The Food and Drug Administration yesterday approved the first member of a new class of antibiotics to treat hospital patients infected with bacteria that are resistant to all other drugs.
The medicine, Synercid, is effective against a species of bacteria, Enterococcus faecium, that increasingly resists treatment with vancomycin, an antibiotic that hospital physicians have used for 30 years to fight infections when nothing else would work. The FDA also approved the new drug to treat complicated skin infections caused by the more familiar staph and strep bacteria.
The FDA's action comes as bacteria that used to succumb to familiar antibiotics such as penicillin are increasingly evolving new strains that cannot be killed by those drugs, making many infections harder to cure. For that reason, doctors have been urging pharmaceutical companies to develop antibiotics that work in new ways. Yesterday, they welcomed the news of Synercid's approval.
The drug is the first member of a family of antibiotics called streptogramins to be approved in the United States. It represents the first new class of antibiotics to appear on the U.S. market in 10 years, according to the FDA.
"I would say that it's always exciting to have another option available," said George M. Eliopoulos, an antibiotics researcher and member of the infectious disease division at Boston's Beth Israel Deaconess Medical Center.
At least three other new classes of antibiotics are being tested in patients, he added.
Synercid can only be given intravenously, and experts said yesterday that for most patients, running it into a small arm vein is so painful that it has to be delivered straight into one of the large veins in the chest or abdomen. It will cost an average of $250 to $300 per day and is expected to be used almost exclusively to treat certain seriously ill patients in hospitals and skilled nursing facilities.

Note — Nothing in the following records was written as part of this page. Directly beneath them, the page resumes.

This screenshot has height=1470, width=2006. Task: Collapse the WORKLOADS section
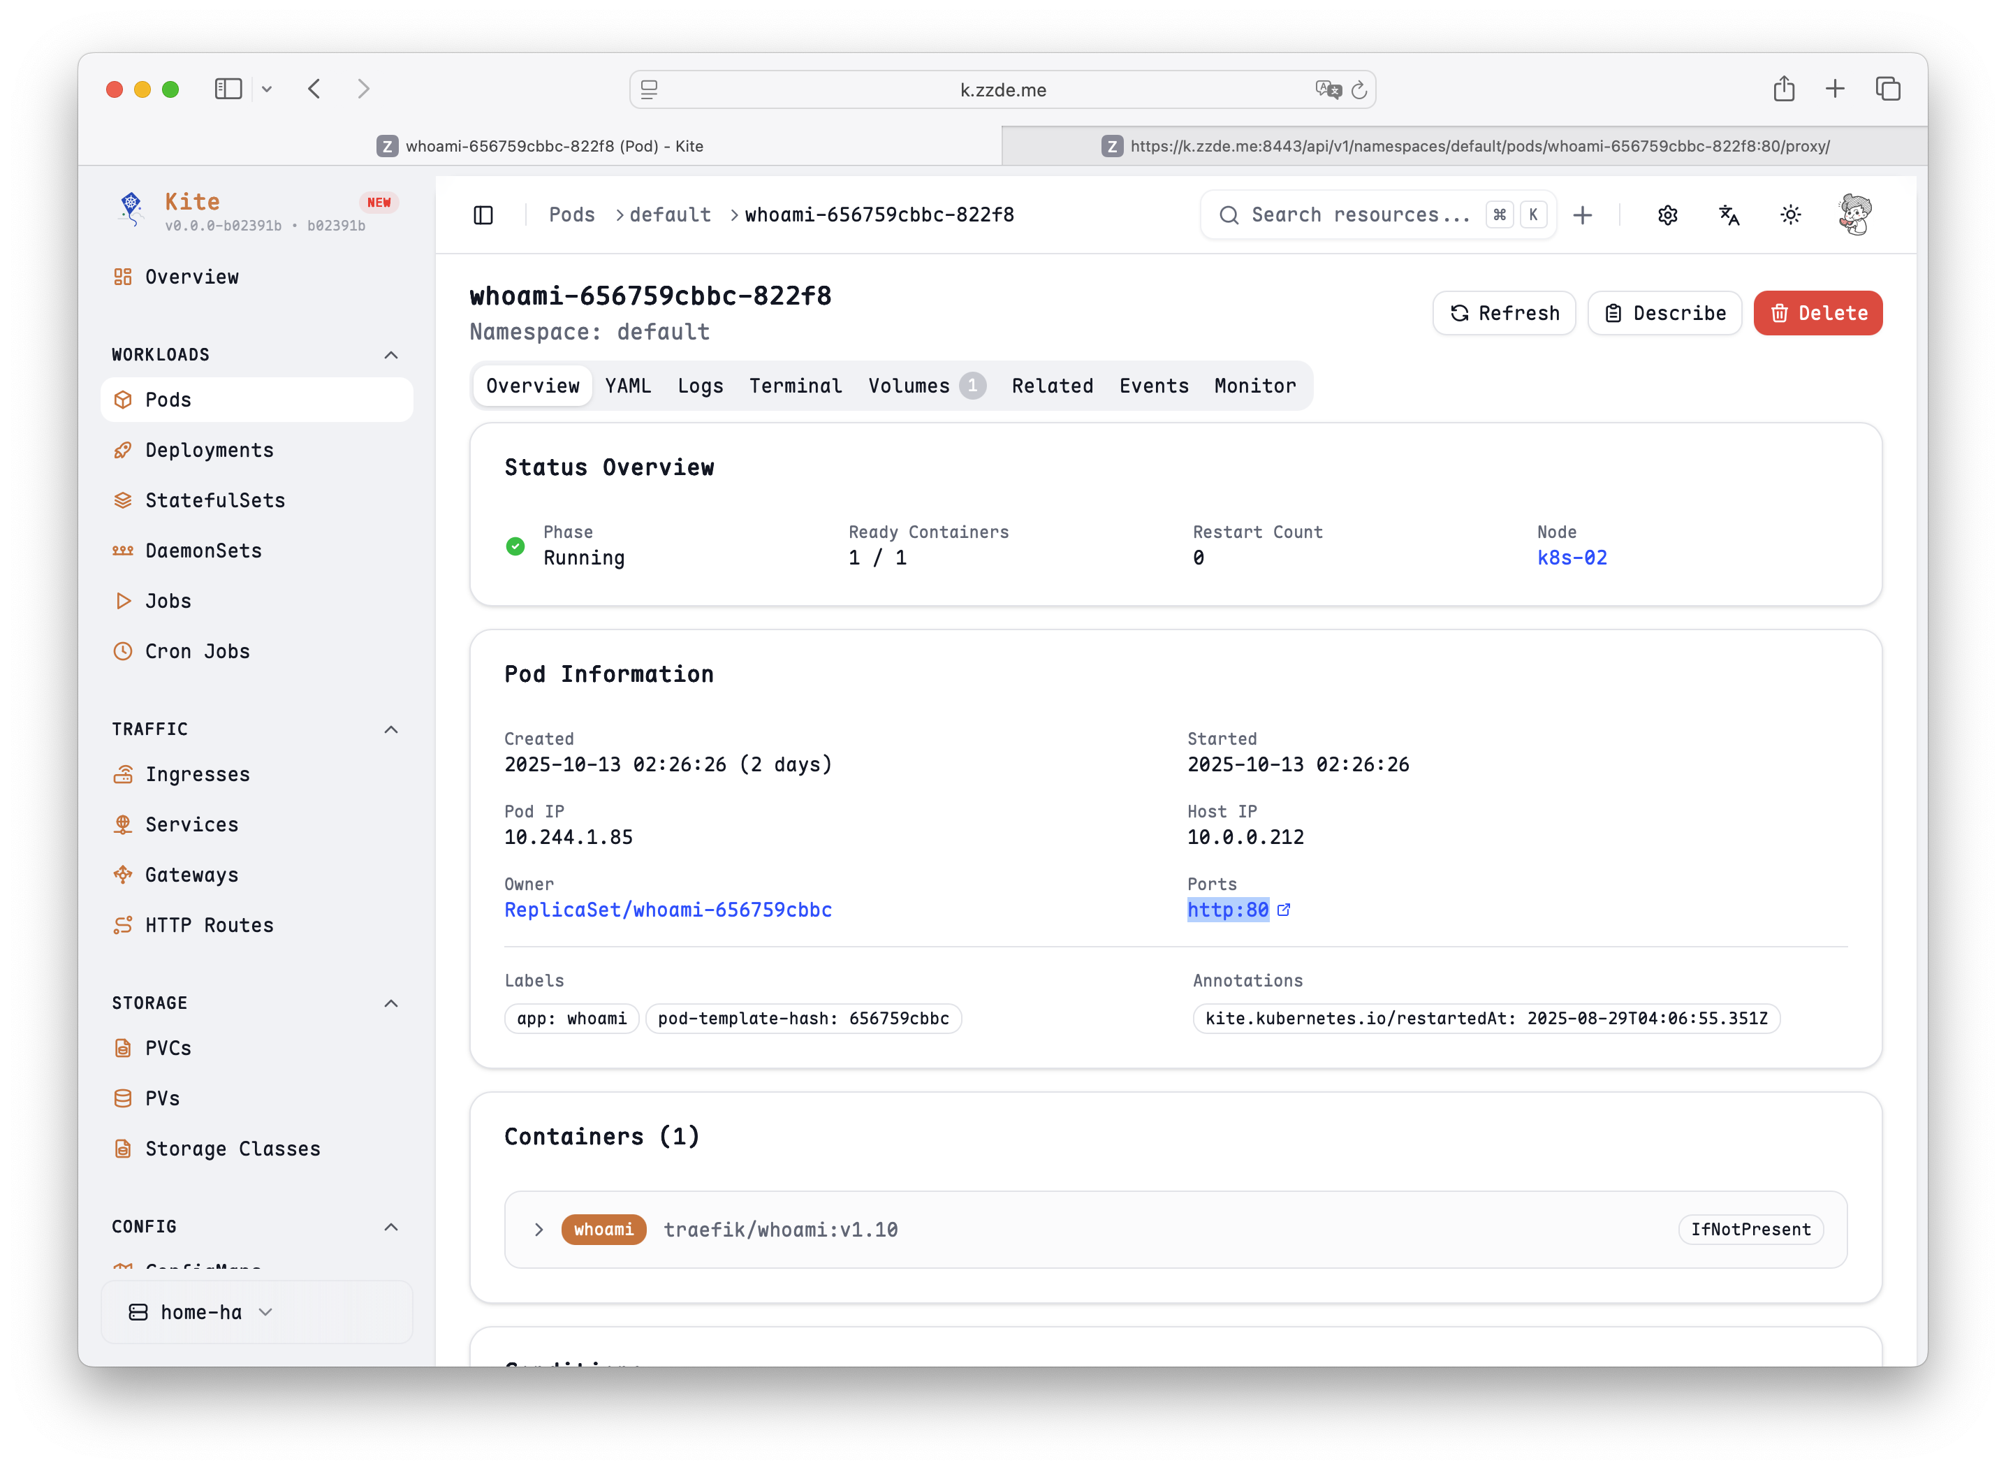tap(391, 355)
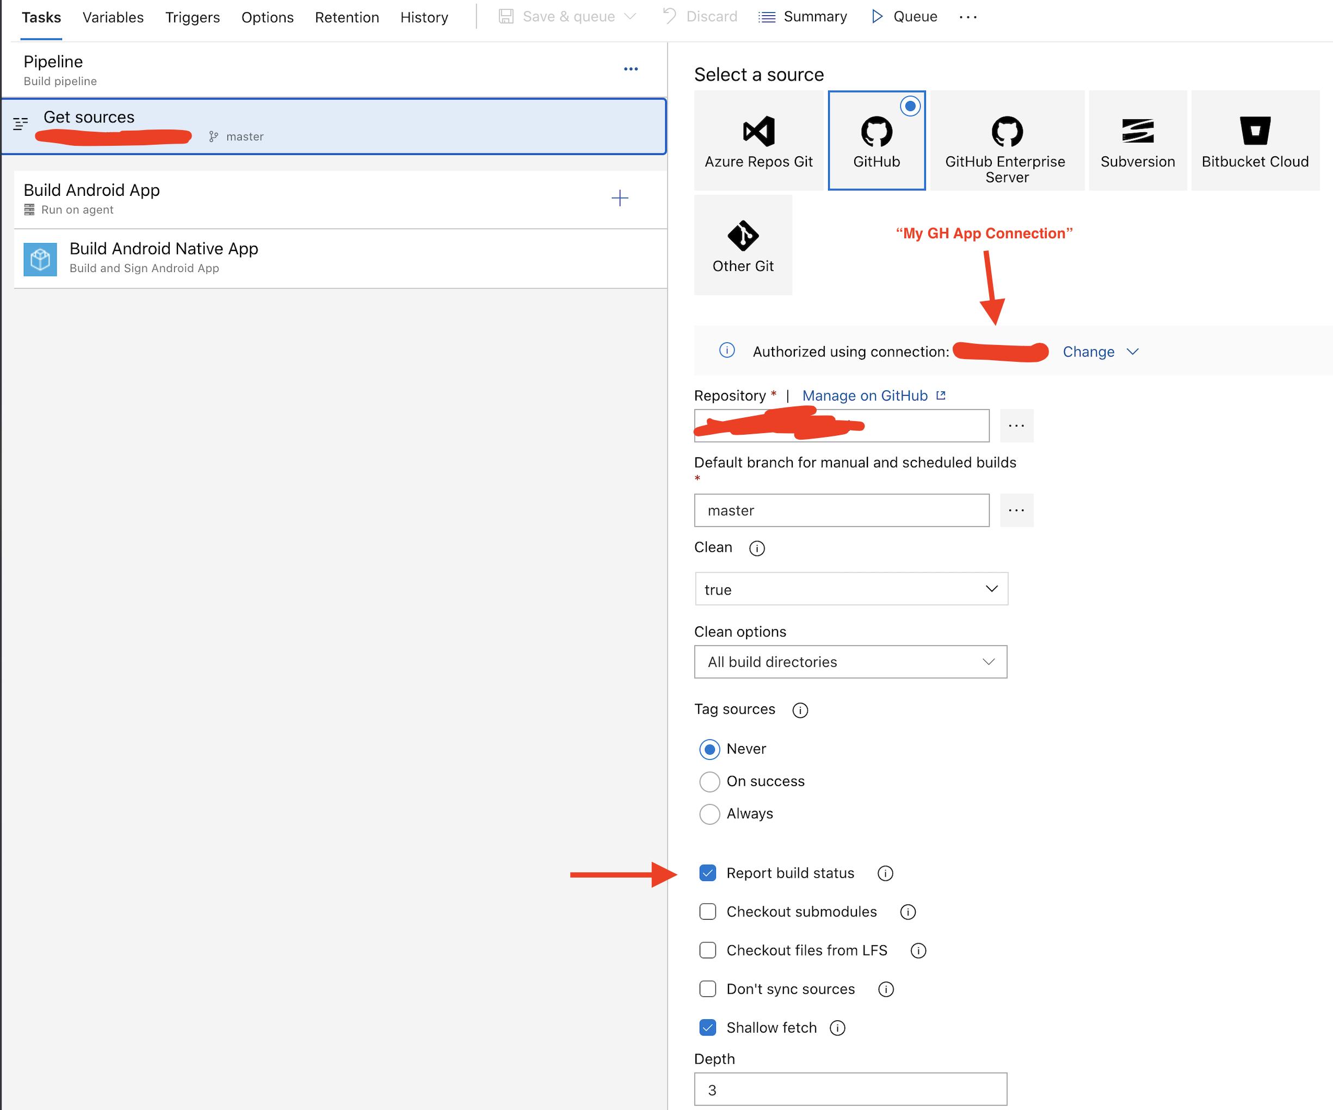
Task: Expand the Clean true dropdown
Action: 851,589
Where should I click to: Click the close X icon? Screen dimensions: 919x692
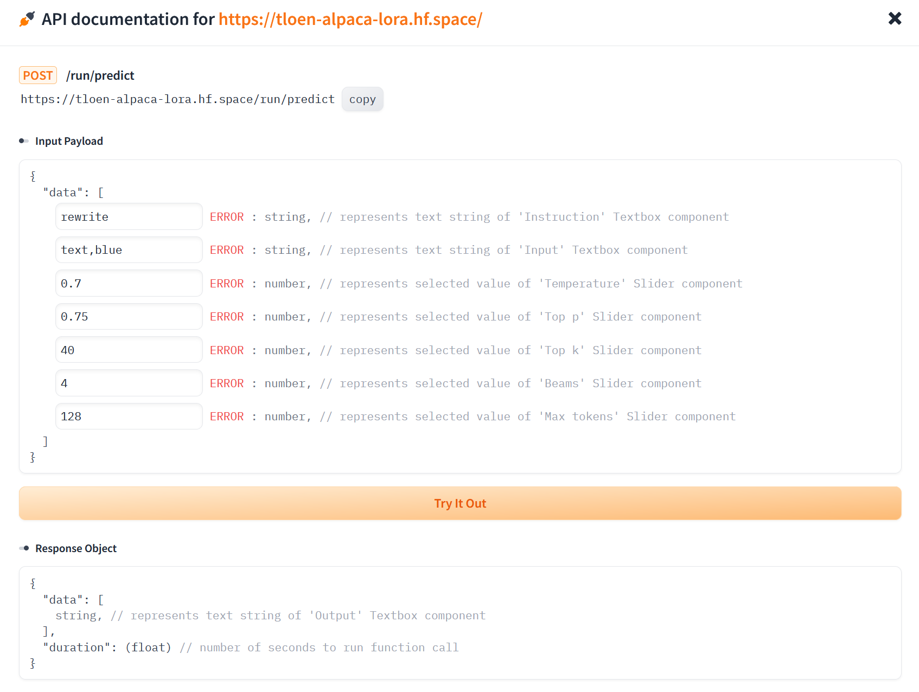tap(895, 18)
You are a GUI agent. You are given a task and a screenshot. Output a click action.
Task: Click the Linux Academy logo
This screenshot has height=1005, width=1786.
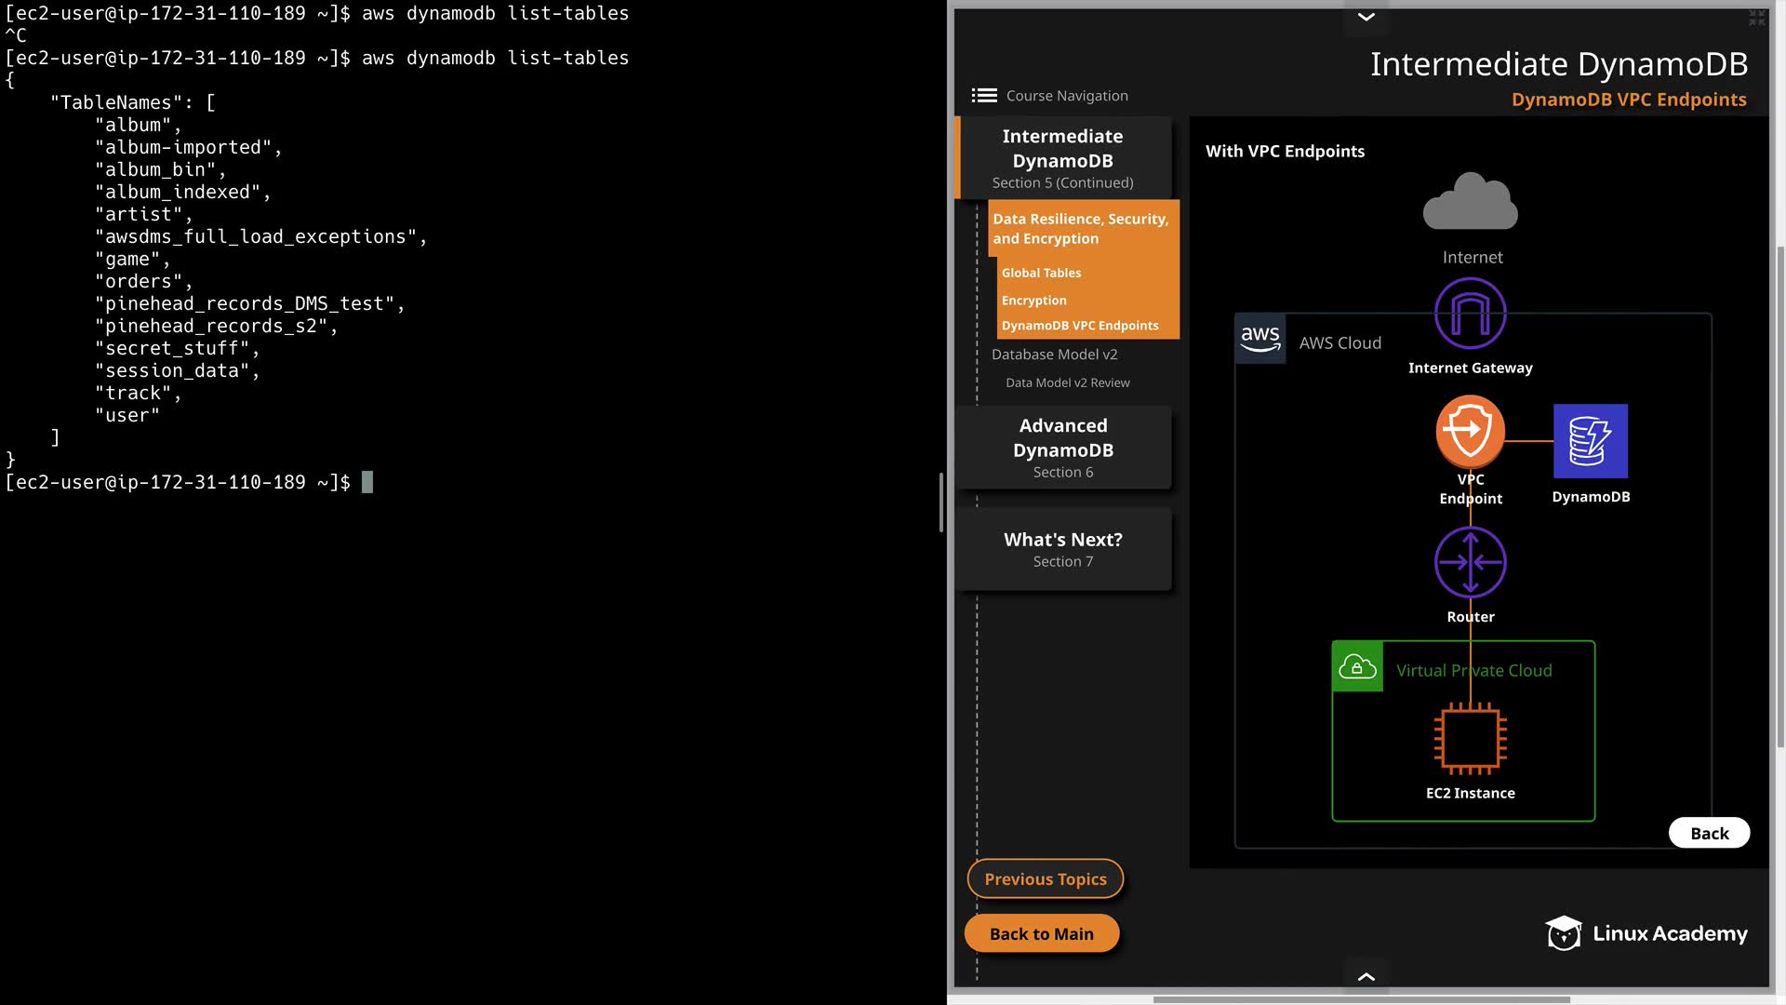pyautogui.click(x=1646, y=933)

The people whose lives may be saved by Synercid are likely to be desperately ill patients in intensive care units, including recipients of transplanted kidneys and livers, those who have had recent surgery and those whose immune systems have been weakened by cancer treatment, said Peter K. Linden, an associate professor of medicine and anesthesiology at the University of Pittsburgh School of Medicine.
Such patients are vulnerable to infection with E. faecium, a species of bacteria that lives in the human intestinal tract and can be spread by the hands of health care workers and even by contaminated stethoscopes and blood pressure cuffs. No one knows how many such infections occur annually, but doctors say there are thousands. Linden said about 50 percent of hospital-acquired strains of this bacteria are resistant to vancomycin.
In studies supported by Synercid's manufacturer, Rhone-Poulenc Rorer, the drug was given to 1,222 patients with vancomycin-resistant E. faecium infections who had no other treatment options. Although all patients were severely ill, the drug's overall effectiveness rate was 52 percent, said Sandra Kweder, acting director of the FDA's Office of Drug Evaluation 4.
The FDA also concluded that Synercid was safe and effective for treatment of skin and soft-tissue infections caused by Staphylococcus aureus and Streptococcus pyogenes, two common culprits in skin and wound infections. So far, however, these bacteria are almost always sensitive to vancomycin and usually to other antibiotics as well, so Synercid would not be the first-choice treatment, experts said.
For example, last month federal health officials reported the cases of four midwestern children who died of infections with Staphylococcus aureus resistant to the antibiotic methicillin. Those infections were acquired outside hospitals, however, and probably would have responded to vancomycin and a variety of other drugs if they had been caught early enough.
More than 2 million Americans acquire infections in hospitals each year, and about 1.4 million people in the United States receive vancomycin annually, said Bruce Lavin, associate director for U.S. medical affairs at Rhone-Poulenc Rorer. He said the company estimates that Synercid will capture 3 percent to 5 percent of the vancomycin market, and will be used primarily for patients whose infections are resistant to vancomycin, who are allergic to that drug, or who cannot tolerate it because of side effects.
Synercid is a combination of two drugs, quinupristin and dalfopristin, that bind to ribosomes--structures in bacteria that are part of the cell's protein-manufacturing machinery. The fact that Synercid has two components may make it harder for bacteria to evolve resistance to it, Eliopoulos said.
"We can say that there isn't a lot of resistance in the U.S. at the moment," he said. "I think that resistance will emerge and it's just our hope that it will emerge slowly and to a minimal degree."